**** Source material
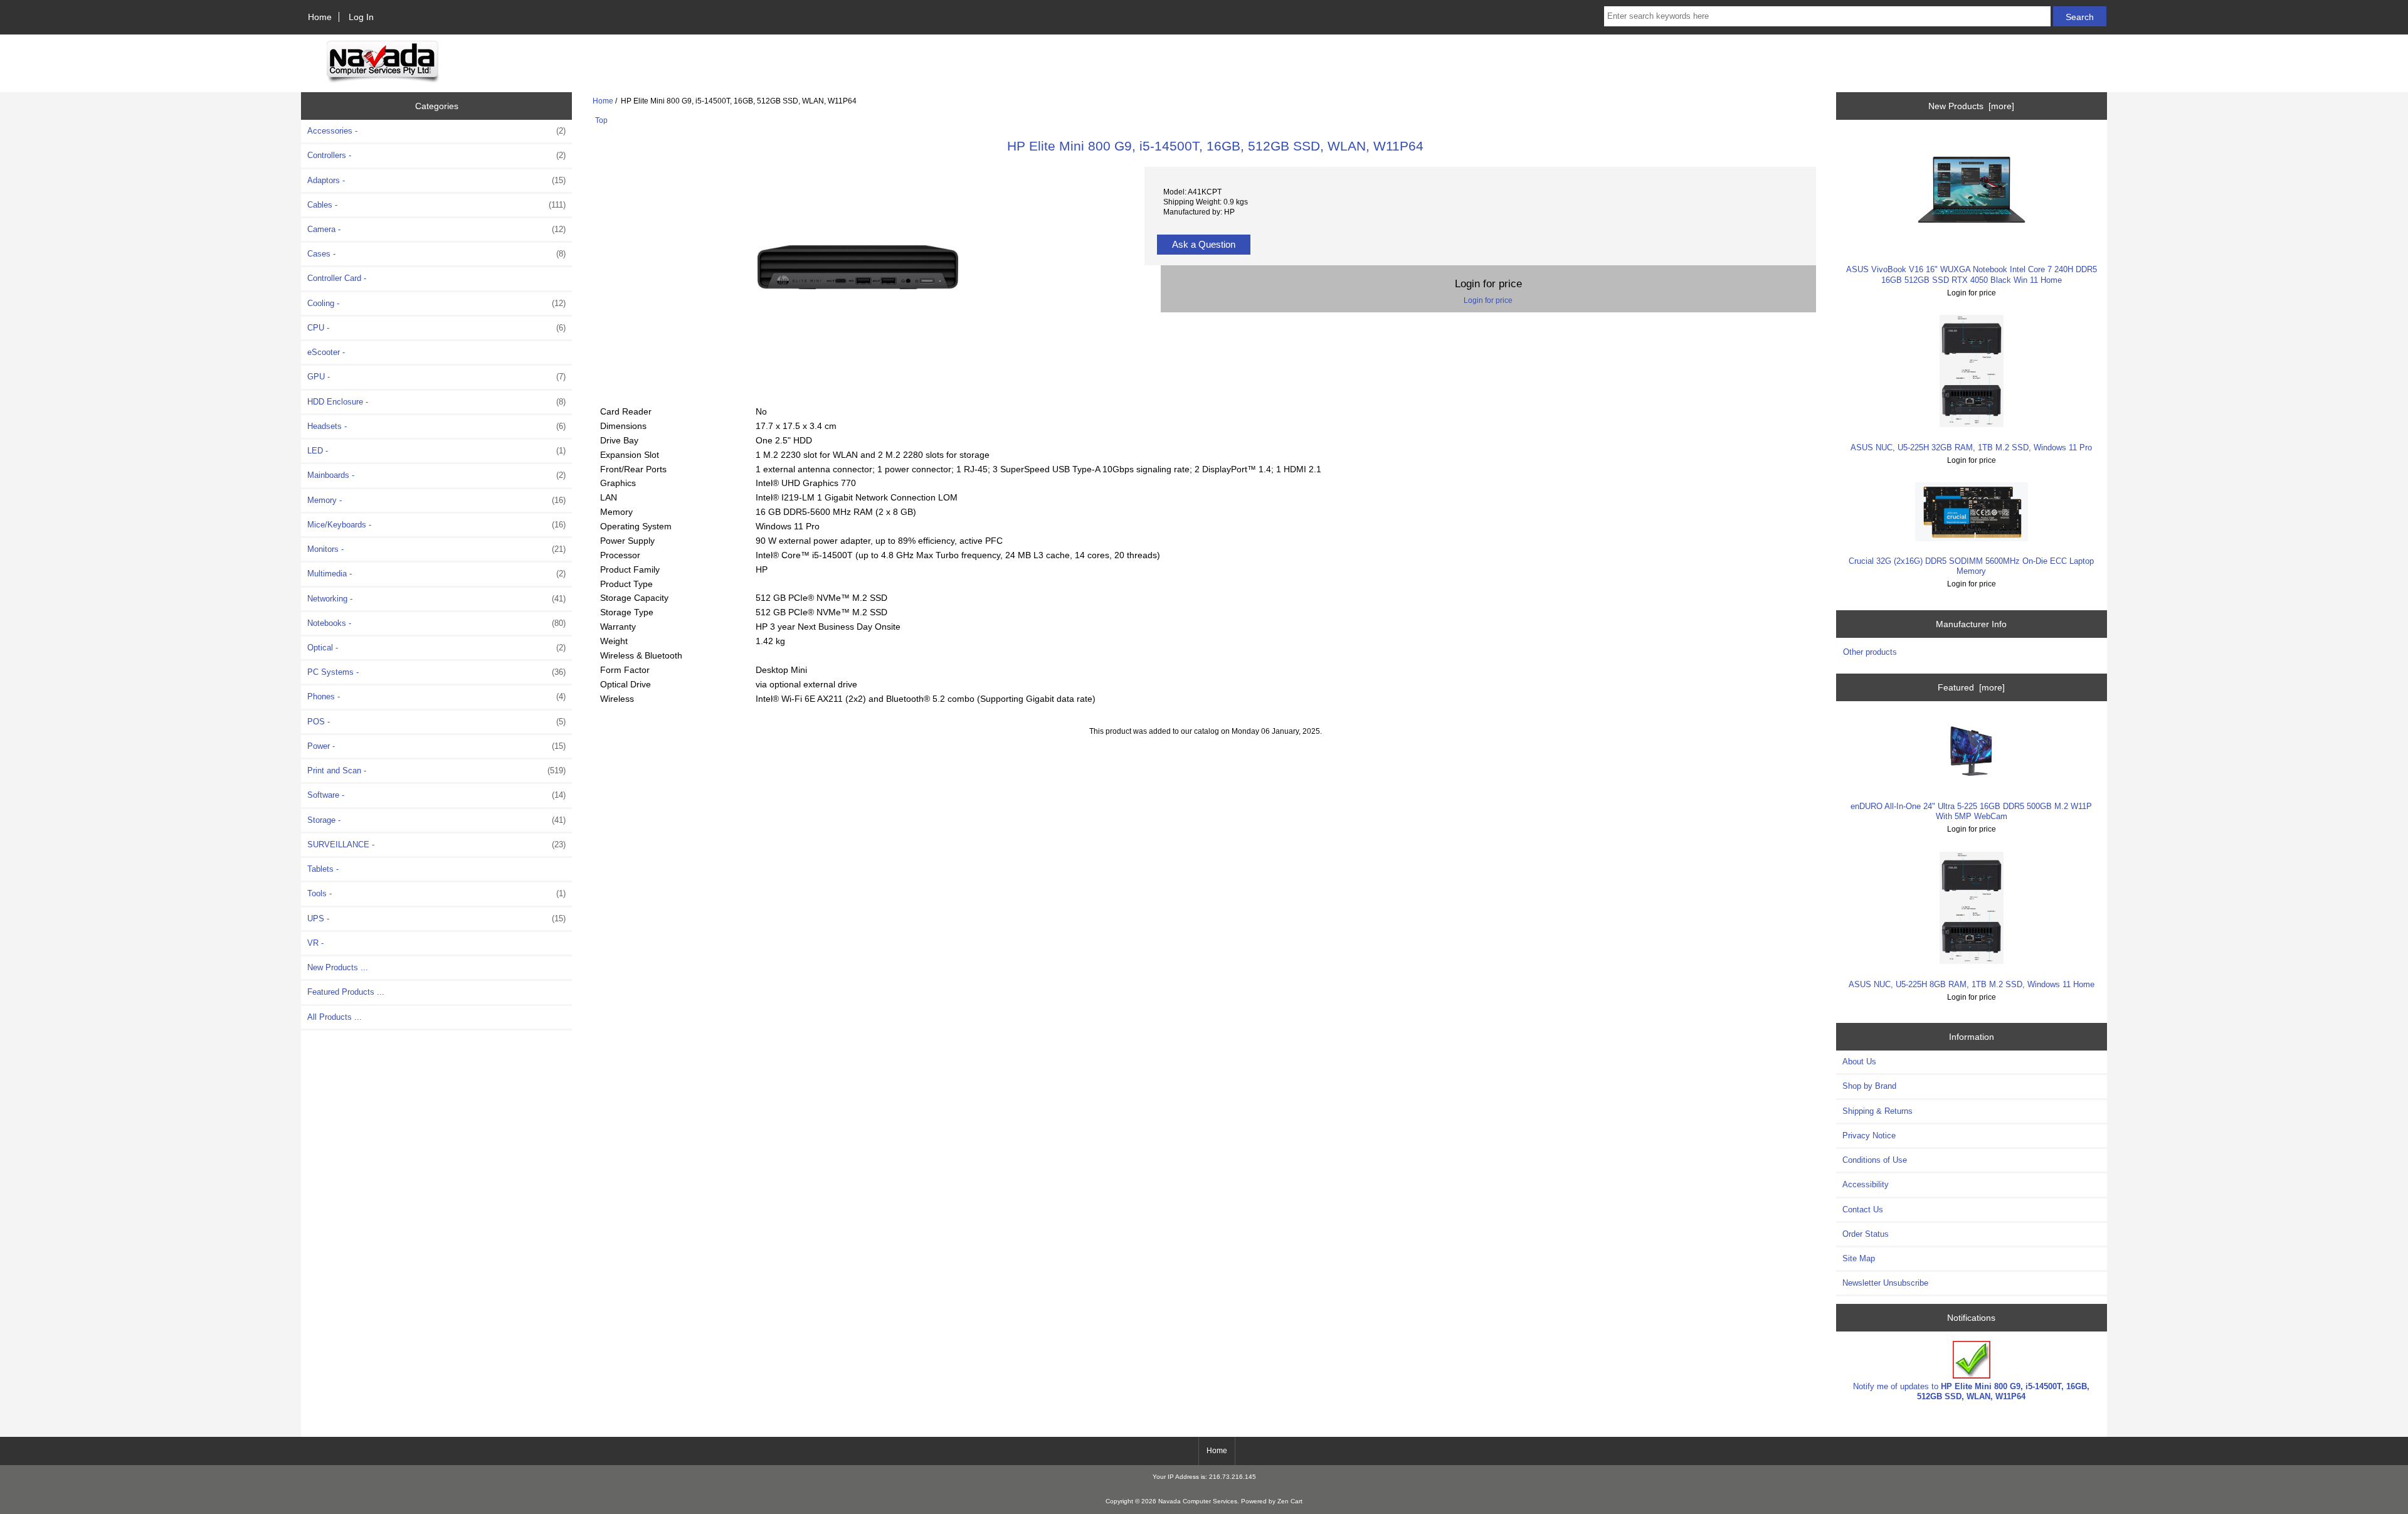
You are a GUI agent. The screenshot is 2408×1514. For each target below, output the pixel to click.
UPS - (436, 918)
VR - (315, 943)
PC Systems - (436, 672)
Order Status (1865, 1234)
********
# Exercise requirements:
Each record must be repeated verbatim, and no picture may appear in the copy.

# Written response:
You are a GUI agent. The screenshot is 2408×1514. For each target below, output the pixel to click.
UPS - (436, 918)
VR - (315, 943)
PC Systems - (436, 672)
Order Status (1865, 1234)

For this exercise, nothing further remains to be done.